Extract the lines beginning at the one that holds "The image size is (549, 412)." and ending at the final line of the material below, keeping them exact and leaving out all pictures.
===============
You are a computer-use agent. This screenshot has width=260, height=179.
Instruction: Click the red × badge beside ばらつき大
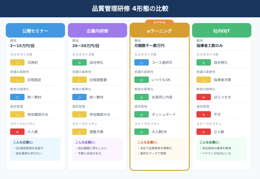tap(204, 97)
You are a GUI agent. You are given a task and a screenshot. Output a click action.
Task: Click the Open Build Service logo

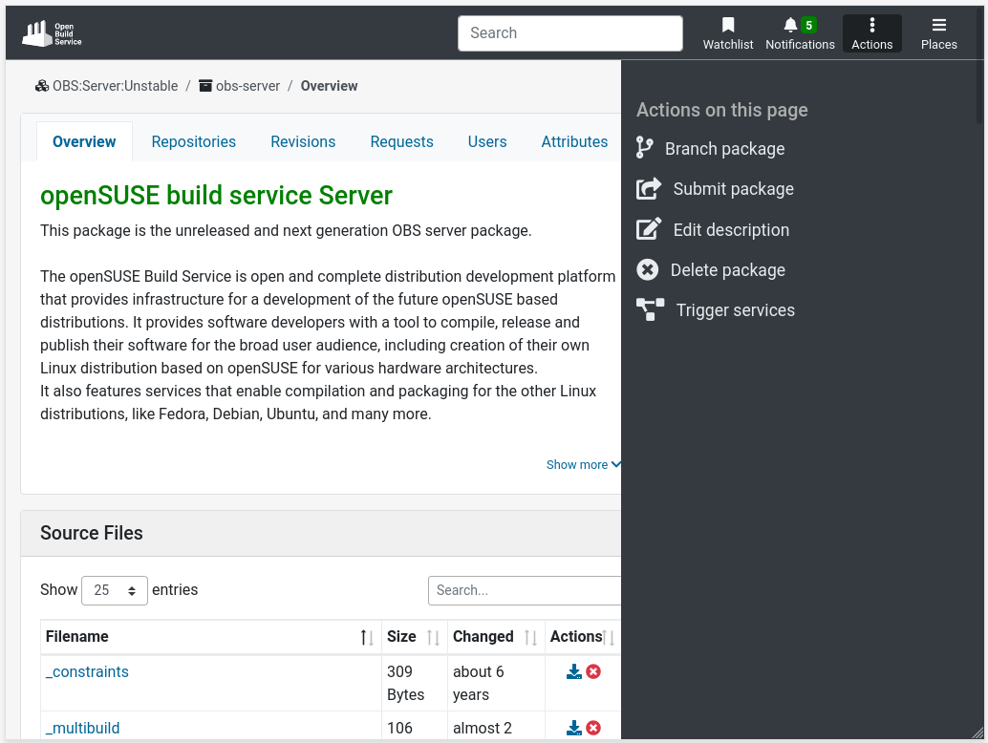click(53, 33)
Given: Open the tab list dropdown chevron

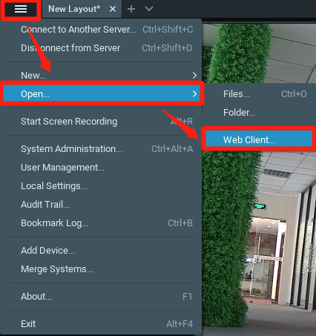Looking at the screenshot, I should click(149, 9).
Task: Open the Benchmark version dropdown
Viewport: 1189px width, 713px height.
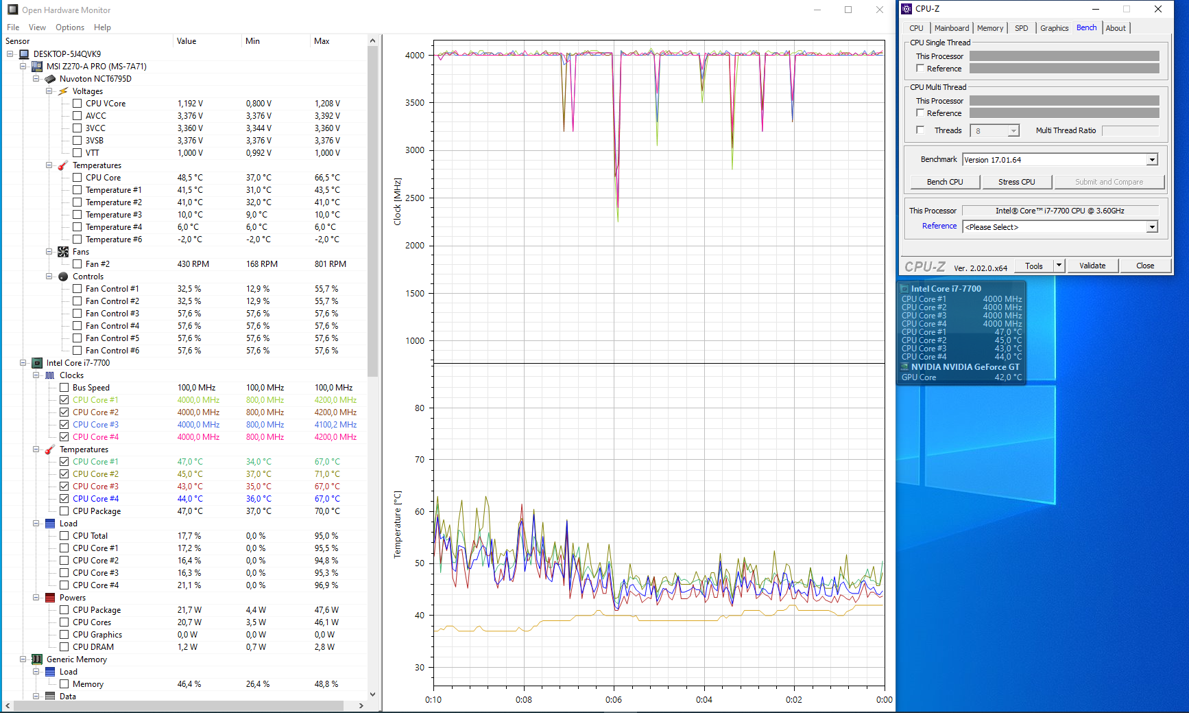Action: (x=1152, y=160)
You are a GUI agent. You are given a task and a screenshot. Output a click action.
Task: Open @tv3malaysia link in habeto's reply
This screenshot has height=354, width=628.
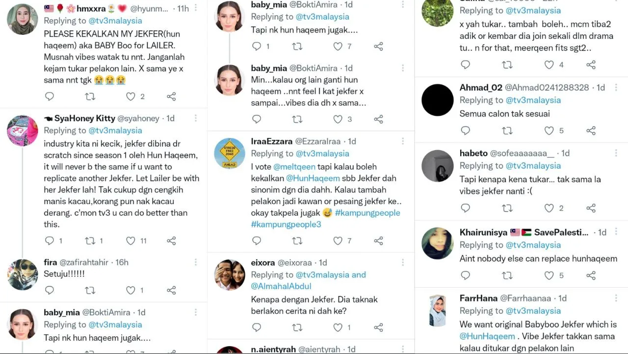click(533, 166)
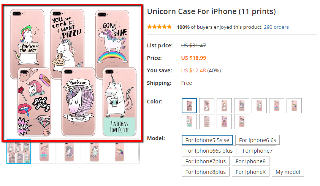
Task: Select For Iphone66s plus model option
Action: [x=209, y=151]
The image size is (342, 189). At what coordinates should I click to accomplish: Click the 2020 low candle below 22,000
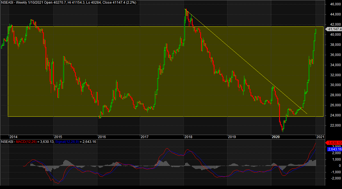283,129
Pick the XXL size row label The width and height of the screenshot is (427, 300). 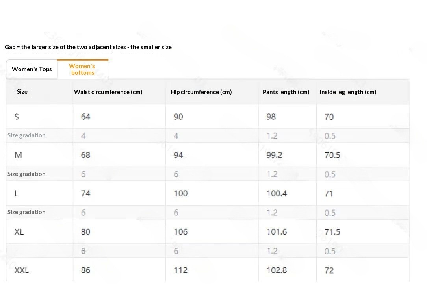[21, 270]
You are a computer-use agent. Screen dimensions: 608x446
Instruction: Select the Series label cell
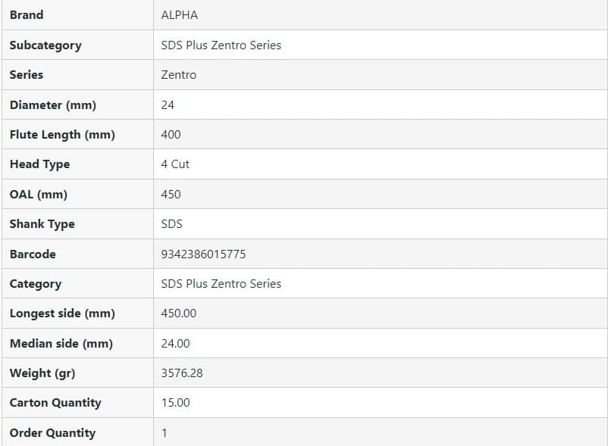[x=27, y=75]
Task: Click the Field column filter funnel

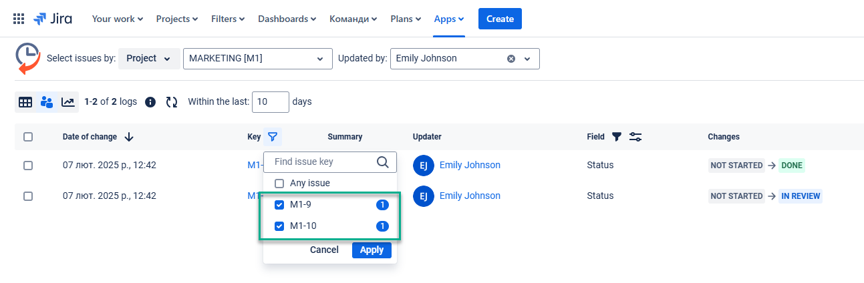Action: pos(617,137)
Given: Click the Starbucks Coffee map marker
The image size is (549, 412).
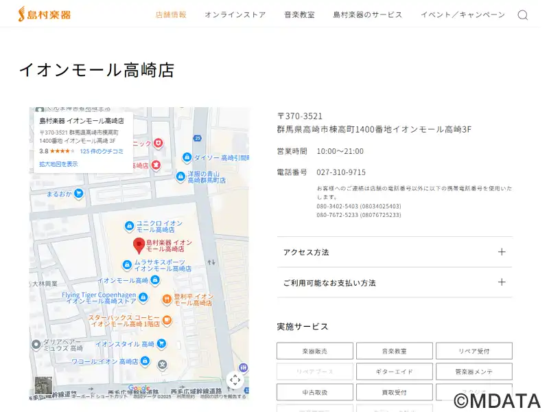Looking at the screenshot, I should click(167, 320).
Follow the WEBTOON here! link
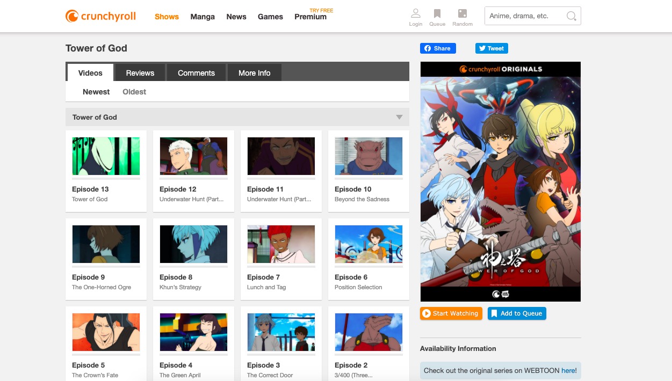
===============
▸ SOLUTION TO THE PROBLEM:
The image size is (549, 412).
Looking at the screenshot, I should click(167, 320).
Follow the WEBTOON here! link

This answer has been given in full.